The long-awaited Tuttle Capital Management Inverse Cramer Tracker ETF (SJIM) was released to much fanfare on March 1st, 2023, and investor sentiment is split. Some laud it as a highly innovative idea, while others are deriding it as a meme gimmick. Either way, it's certainly controversial.
Here's my angle – I think SJIM is great for the ETF industry. While it may not be as sensible of a long-term hold as say, the Vanguard S&P 500 ETF (VOO) is, it nonetheless plays an important role today: it's a magnet for Gen Z investors looking for a meme-worthy idea that resonates with them.
That's right – the same irreverent bunch of r/wallstreetbets-browsing, Robinhood-using Zoomers are now graduating to ETFs after years of YOLO'ing weekly out-of-the-money Tesla (NASDAQ:TSLA) call options. Funny thematic ETFs like SJIM are exactly the gateway drug they're looking for.
Gen Z invests in notables
I think the defining ETF trend of post 2020 is the explosion in thematic ETFs tracking notable persons. While thematic mega-trends like disruption, genomics, and robotics caught wind during 2020 as a result of Cathie Wood's ARK Invest ETFs, there wasn't a way to really bet against a person.

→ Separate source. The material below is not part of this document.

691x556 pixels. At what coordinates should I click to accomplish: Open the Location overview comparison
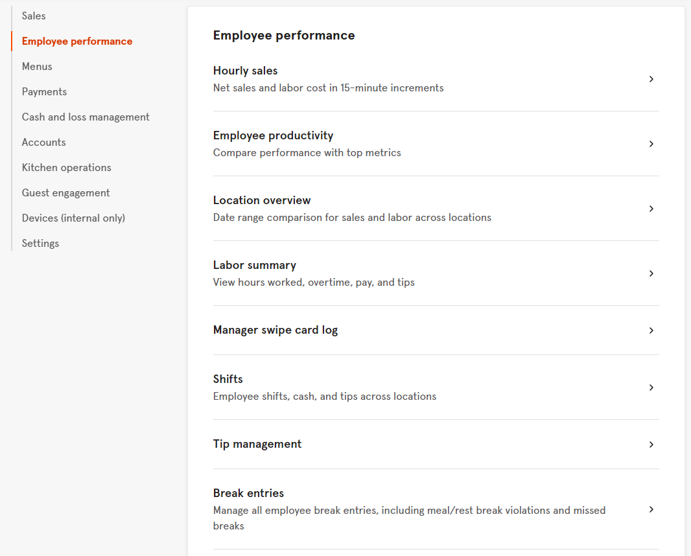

This changed in November 2021 when the AXS Short Innovation Daily ETF (SARK) launched. This ETF bet against Wood's flagship ARK Innovation ETF (ARKK). Because the ETF was actively managed with Wood making stock picks at the helm, investors who bought SARK were by extension, betting against her.
The next ETF that capitalized on this trend was the MeetKevin Pricing Power ETF (PP), based on the stock picks of a famous financial YouTuber, MeetKevin. Long story short, this actively managed ETF invests in U.S. listed companies that in MeetKevin's view qualify as an "innovative company" with "pricing power".
However, none of these ETFs were as notable or clamored about as SJIM due to one simple factor: a relative lack of "meme-worthiness".
Why meme potential is so powerful
Jim Cramer is one of the most famous personalities in investing, especially among younger generations. Sure, we can talk about actual powerful investors like Kenneth Griffin, Carl Icahn, Warren Buffett, but none of them resonate with the Gen Z crowd. (Asides from Ryan Cohen, who has seemingly attracted a cult of meme-stock apes that interpret every one of his tweets for hidden messages).
Jim Cramer stands out. As the host of Mad Money and an active figure on financial Twitter, Cramer is constantly in the headlines, mostly for his stock recommendations that apparently don't have a great track record. Just check out some of the posts from @CramerTracker that call out his many errors.
Gen Z has aptly taken notice. A quick search of "Inverse Cramer" on Reddit turns up a slew of results featuring not only memes, but also detailed analysis and even backtests, many of which sport thousands of upvotes and comments on popular communities like r/wallstreetbets.
At the center of any investment thesis is an idea, whether in terms of top-down or bottom-up financial analysis. The idea simply serves as a springboard. Cramer's picks are simply a starting point for Gen Z investors who digest memes better than proper financial news, and who can blame them?
A picture tells a thousand words. Case in point, it's easier for a Zoomer to consider shorting Netflix (NASDAQ:NFLX) after viewing this meme on r/wallstreetbets, than it is to create a discount cash flow model and do proper old-fashioned securities analysis.
Inverse Cramer ETF: Why it makes sense
My point is, if we want the new generation of investors to dip their toes into proper long-term investing with ETFs, they have to start somewhere. Buying SJIM is still a step up from meme stocks and weekly OTM TSLA calls – the progression from SJIM to something like VOO is much easier.
SJIM may very well be useful as a short-term trading tool. We know that the majority of stock pickers underperform the market, with studies showing that a blindfolded monkey could beat most professional investors. If Cramer is the quintessential stock picker, then why not bet against him?
To quote Matthew Tuttle: "The key thing I want to get across is that this is not a gimmick or a joke. Everyone knows the consensus is usually wrong, but we don't know how to monetize that. Jim is the consensus on steroids, and he is epically wrong from time to time. SJIM is the way to monetize that."
Sure, the usual caveats with inverse funds (volatility drag, high expense ratios, derivative risk) apply, but for a short-term hold the ETF is arguably no more dangerous than say, a 3x leveraged inverse industry ETF like the Direxion Daily Semiconductor Bear 3X Shares ETF (SOXS).
Gen Z was raised on a diet of Reddit, TikTok, and Twitter, and reading a stuffy ETF whitepaper laden with financial jargon is beyond them. Traditional ETF marketing campaigns must adapt to their meme-laden tastes in order to attract inflows. So far, only Tuttle has accomplished this, and to great effect.